• What is expected: Please rewrite the items below with every "How do I perform:" swapped for "How can I carry out:", keeping everything else the same.

• Data entries:
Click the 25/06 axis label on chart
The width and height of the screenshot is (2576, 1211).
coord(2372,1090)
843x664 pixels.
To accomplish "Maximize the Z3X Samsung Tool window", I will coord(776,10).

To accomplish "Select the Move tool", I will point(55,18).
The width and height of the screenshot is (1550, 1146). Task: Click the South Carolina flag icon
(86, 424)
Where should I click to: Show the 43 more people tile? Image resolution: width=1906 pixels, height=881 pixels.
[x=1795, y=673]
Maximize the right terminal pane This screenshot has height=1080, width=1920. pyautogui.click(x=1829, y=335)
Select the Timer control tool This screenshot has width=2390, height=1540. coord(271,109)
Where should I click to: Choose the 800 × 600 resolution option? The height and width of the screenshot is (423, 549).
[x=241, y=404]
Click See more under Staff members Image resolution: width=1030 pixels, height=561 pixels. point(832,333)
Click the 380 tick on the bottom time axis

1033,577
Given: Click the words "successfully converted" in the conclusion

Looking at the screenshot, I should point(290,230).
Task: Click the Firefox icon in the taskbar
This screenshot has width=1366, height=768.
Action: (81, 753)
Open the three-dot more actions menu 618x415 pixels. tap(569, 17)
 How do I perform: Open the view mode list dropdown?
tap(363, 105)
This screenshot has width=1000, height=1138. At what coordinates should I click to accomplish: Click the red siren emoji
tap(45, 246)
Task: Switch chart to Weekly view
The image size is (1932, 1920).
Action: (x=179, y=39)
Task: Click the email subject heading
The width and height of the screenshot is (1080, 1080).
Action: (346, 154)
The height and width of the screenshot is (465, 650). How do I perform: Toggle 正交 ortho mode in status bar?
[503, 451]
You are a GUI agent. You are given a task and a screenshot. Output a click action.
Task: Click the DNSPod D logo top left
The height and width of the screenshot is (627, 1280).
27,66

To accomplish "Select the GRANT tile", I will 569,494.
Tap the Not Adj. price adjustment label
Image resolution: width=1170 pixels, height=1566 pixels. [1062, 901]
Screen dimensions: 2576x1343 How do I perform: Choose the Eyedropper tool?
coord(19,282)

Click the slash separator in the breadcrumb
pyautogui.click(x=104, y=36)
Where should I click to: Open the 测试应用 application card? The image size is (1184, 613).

• Task answer:
Click the 25/06 axis label on chart
The width and height of the screenshot is (2576, 1211).
coord(2372,1090)
843x664 pixels.
To accomplish "Maximize the Z3X Samsung Tool window", I will coord(776,10).

To accomplish "Select the Move tool", I will point(55,18).
The width and height of the screenshot is (1550, 1146). Task: Click the South Carolina flag icon
(86, 424)
Where should I click to: Show the 43 more people tile? Image resolution: width=1906 pixels, height=881 pixels.
[x=1795, y=673]
Maximize the right terminal pane This screenshot has height=1080, width=1920. pyautogui.click(x=1829, y=335)
Select the Timer control tool This screenshot has width=2390, height=1540. coord(271,109)
Where should I click to: Choose the 800 × 600 resolution option? The height and width of the screenshot is (423, 549).
[x=241, y=404]
Click See more under Staff members Image resolution: width=1030 pixels, height=561 pixels. point(832,333)
Click the 380 tick on the bottom time axis

1033,577
Given: Click the words "successfully converted" in the conclusion

Looking at the screenshot, I should point(290,230).
Task: Click the Firefox icon in the taskbar
This screenshot has width=1366, height=768.
Action: (81, 753)
Open the three-dot more actions menu 618x415 pixels. tap(569, 17)
 How can I carry out: Open the view mode list dropdown?
tap(363, 105)
This screenshot has width=1000, height=1138. At what coordinates should I click to accomplish: Click the red siren emoji
tap(45, 246)
Task: Switch chart to Weekly view
The image size is (1932, 1920).
Action: (x=179, y=39)
Task: Click the email subject heading
The width and height of the screenshot is (1080, 1080).
Action: (346, 154)
The height and width of the screenshot is (465, 650). How can I carry out: Toggle 正交 ortho mode in status bar?
[503, 451]
You are a GUI agent. You are given a task and a screenshot. Output a click action.
Task: Click the DNSPod D logo top left
The height and width of the screenshot is (627, 1280).
27,66

To accomplish "Select the GRANT tile", I will 569,494.
Tap the Not Adj. price adjustment label
Image resolution: width=1170 pixels, height=1566 pixels. [1062, 901]
Screen dimensions: 2576x1343 How can I carry out: Choose the Eyedropper tool?
coord(19,282)

Click the slash separator in the breadcrumb
pyautogui.click(x=104, y=36)
Where should I click to: Open the 测试应用 application card? The image size is (1184, 613).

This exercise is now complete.